The GEO-related terms that content marketers should know

Screenshot of Google Search page Photo by sarah b on Unsplash

The GEO-related terms that content marketers should know

Written by

Shirley Siluk
 

12/08/2025

Marketers who create content need their blog posts, reports, videos and podcasts to be discoverable online. Because what’s the point of communicating if no one sees or hears those communications? But the rapid shift to AI-based search is putting pressure on content marketing teams to rethink their SEO (search engine optimisation) strategies.

This new era of GEO (generative engine optimisation) means that content marketers need to familiarise themselves with a variety of terms, some of which are new and others that they simply might not have been aware of before. Following are some of the most important terms to know:

  • AI crawler – Crawlers are bots that visit and scan websites across the internet to access information that powers search engines, travel sites, ecommerce sites and more. According to the MIT Technology Review, crawlers account for half of all internet traffic and ‘will soon outpace human traffic’. It adds that traditional crawlers were ‘largely undisruptive and could even be beneficial’. By contrast, AI crawlers are ‘causing unprecedented disruption across the internet, pushing websites to their breaking points and, in some instances, bringing them to the brink of collapse,’ notes the United Nations University’s technology arm. This is because AI crawlers seeking data to train large language models are leading many websites to see surging traffic that increases their data bandwidth costs and degrades site performance.
  • E-E-A-TE-E-A-T stands for ‘experience, expertise, authoritativeness and trustworthiness’, and Google’s updated automated ranking systems for search now give weight to content that demonstrates those qualities. Search Engine Journal writes, ‘It’s important to note that E-E-A-T is not a direct ranking factor in Google’s search algorithm. Instead, it is a guideline used by human quality raters to evaluate the overall quality of search results.’ However, Google uses the data from these evaluations to improve its algorithms.
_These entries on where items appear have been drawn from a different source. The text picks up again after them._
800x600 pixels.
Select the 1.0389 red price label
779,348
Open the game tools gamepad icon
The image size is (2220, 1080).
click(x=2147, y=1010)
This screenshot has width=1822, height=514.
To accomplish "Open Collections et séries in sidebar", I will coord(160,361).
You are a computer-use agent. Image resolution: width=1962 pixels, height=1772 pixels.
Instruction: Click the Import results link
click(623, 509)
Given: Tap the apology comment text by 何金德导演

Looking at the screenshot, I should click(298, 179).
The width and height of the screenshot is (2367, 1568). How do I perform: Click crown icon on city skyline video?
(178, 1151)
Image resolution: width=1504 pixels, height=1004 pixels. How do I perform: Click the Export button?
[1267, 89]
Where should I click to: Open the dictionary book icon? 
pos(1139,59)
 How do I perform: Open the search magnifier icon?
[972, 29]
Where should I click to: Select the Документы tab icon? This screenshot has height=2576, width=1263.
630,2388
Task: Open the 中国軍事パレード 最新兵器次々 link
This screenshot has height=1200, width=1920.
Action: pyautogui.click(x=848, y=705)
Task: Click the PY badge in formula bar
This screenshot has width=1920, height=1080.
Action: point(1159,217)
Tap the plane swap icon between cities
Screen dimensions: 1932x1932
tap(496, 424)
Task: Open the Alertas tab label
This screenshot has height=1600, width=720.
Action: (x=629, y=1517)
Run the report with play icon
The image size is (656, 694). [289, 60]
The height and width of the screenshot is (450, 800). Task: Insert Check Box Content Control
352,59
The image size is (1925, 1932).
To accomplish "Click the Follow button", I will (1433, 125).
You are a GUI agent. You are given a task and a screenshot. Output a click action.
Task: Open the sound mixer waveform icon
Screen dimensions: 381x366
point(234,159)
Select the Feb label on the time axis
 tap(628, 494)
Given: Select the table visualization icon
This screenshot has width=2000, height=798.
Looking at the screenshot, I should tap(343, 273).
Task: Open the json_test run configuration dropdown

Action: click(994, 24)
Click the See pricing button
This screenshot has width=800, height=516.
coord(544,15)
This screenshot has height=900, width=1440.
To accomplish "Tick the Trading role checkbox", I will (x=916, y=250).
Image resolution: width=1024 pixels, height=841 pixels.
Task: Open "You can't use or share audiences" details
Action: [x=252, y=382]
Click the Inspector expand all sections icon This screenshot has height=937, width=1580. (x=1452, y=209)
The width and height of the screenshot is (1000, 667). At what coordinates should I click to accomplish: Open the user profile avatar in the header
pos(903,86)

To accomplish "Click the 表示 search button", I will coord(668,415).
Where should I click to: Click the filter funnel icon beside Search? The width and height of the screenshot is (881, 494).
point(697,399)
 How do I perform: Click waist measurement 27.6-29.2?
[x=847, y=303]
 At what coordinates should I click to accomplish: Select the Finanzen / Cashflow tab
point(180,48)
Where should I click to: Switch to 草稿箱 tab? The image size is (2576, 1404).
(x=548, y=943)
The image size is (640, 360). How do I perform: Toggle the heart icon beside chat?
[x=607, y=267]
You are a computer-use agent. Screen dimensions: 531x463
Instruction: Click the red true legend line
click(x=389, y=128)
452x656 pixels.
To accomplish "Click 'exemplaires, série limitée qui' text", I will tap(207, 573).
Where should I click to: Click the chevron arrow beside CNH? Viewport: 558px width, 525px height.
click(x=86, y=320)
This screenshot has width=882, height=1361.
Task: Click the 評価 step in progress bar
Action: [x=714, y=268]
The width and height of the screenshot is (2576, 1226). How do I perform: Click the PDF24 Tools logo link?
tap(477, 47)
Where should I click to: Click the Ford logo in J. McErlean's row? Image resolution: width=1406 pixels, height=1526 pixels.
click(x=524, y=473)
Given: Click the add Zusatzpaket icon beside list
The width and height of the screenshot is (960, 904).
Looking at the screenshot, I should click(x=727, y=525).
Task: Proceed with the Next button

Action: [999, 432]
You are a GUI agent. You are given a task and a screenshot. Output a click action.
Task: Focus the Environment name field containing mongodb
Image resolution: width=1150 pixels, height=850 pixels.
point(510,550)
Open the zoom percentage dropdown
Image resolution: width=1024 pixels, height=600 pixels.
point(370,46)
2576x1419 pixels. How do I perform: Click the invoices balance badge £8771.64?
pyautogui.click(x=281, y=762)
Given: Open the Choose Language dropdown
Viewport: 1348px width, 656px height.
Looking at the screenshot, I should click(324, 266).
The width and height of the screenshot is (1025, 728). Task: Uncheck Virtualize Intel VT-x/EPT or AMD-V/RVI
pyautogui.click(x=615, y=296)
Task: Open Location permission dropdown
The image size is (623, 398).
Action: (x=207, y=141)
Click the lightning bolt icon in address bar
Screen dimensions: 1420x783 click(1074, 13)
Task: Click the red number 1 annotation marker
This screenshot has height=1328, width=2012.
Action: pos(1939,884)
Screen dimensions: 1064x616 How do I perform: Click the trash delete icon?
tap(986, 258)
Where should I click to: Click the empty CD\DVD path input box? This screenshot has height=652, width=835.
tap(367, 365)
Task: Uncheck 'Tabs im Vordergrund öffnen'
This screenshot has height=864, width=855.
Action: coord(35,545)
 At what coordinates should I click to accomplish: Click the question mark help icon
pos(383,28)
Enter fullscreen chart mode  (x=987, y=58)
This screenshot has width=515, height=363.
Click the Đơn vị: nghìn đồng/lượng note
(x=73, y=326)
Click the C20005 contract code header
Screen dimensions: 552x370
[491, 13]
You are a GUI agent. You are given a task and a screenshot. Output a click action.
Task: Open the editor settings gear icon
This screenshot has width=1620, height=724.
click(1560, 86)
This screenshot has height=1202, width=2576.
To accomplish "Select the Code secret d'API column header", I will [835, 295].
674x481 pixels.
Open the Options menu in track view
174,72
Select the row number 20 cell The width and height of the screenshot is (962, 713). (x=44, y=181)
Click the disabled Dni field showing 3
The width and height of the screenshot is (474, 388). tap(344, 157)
So, while E-E-A-T is not a direct ranking signal, optimising for it can indirectly improve a site’s search performance over time.”
  • GEOGenerative engine optimisation was first described in this study as a ‘novel paradigm to aid content creators in improving their content visibility in generative engine responses through a flexible black-box optimisation framework for optimising and defining visibility metrics’. Search Engine Land defines GEO as ‘the process of optimising your website’s content to boost its visibility in AI-driven search engines such as ChatGPT, Perplexity, Gemini, Copilot and Google AI Overviews’.
  • Google AI ModeGoogle AI Mode is one of two AI-powered search modes on Google. (The other is Google AI Overviews.) Google says that AI Mode ‘expands what AI Overviews can do with more advanced reasoning and ways of interacting. It divides your question into subtopics and searches for each one simultaneously’. It’s accessible at google.com/aimode.
  • Google AI Overviews – Google says that AI Overviews ‘help people get to the gist of a complicated topic or question more quickly, and provide a jumping off point to explore links to learn more. They were designed to show up on queries where they can add additional benefits beyond what people might already get on Search’. Although Google says that the addition of AI Overviews means that ‘people have been visiting a greater diversity of websites for help with more complex questions,’ a July 2025 study by the Pew Research Center finds that, compared to users who see traditional search results on Google, users who see an AI overview at the top of their search results are half as likely to click links to other sites.
  • Google Zero – Coined by Nilay Patel, editor-in-chief of The Verge, in May 2024, Google Zero describes the moment ‘when Google Search simply stops sending traffic outside of its search engine to third-party websites’.
  • robots.txt – Known as the Robots Exclusion Protocol, robots.txt is a text file that directs web crawlers and robots to not visit, scan, index or scrape some or all URLs on a website. However, in practice, this direction is not always heeded, including by some AI crawlers.
  • scraping – The UK Information Commissioner’s Office defines web scraping as ‘the use of automated software to “crawl” web pages, gather, copy and/or extract information from those pages, and store that information (eg in a database) for further use”. PC Mag says AI scraping ‘takes existing text and images, of which there are trillions of examples online, and uses them to train an AI system’.
  • zero-click experience – This refers to the trend of users not clicking on links to other websites after conducting AI-powered searches, whether using traditional search engines with AI features, AI-based search tools like perplexity.ai or AI chatbots like ChatGPT.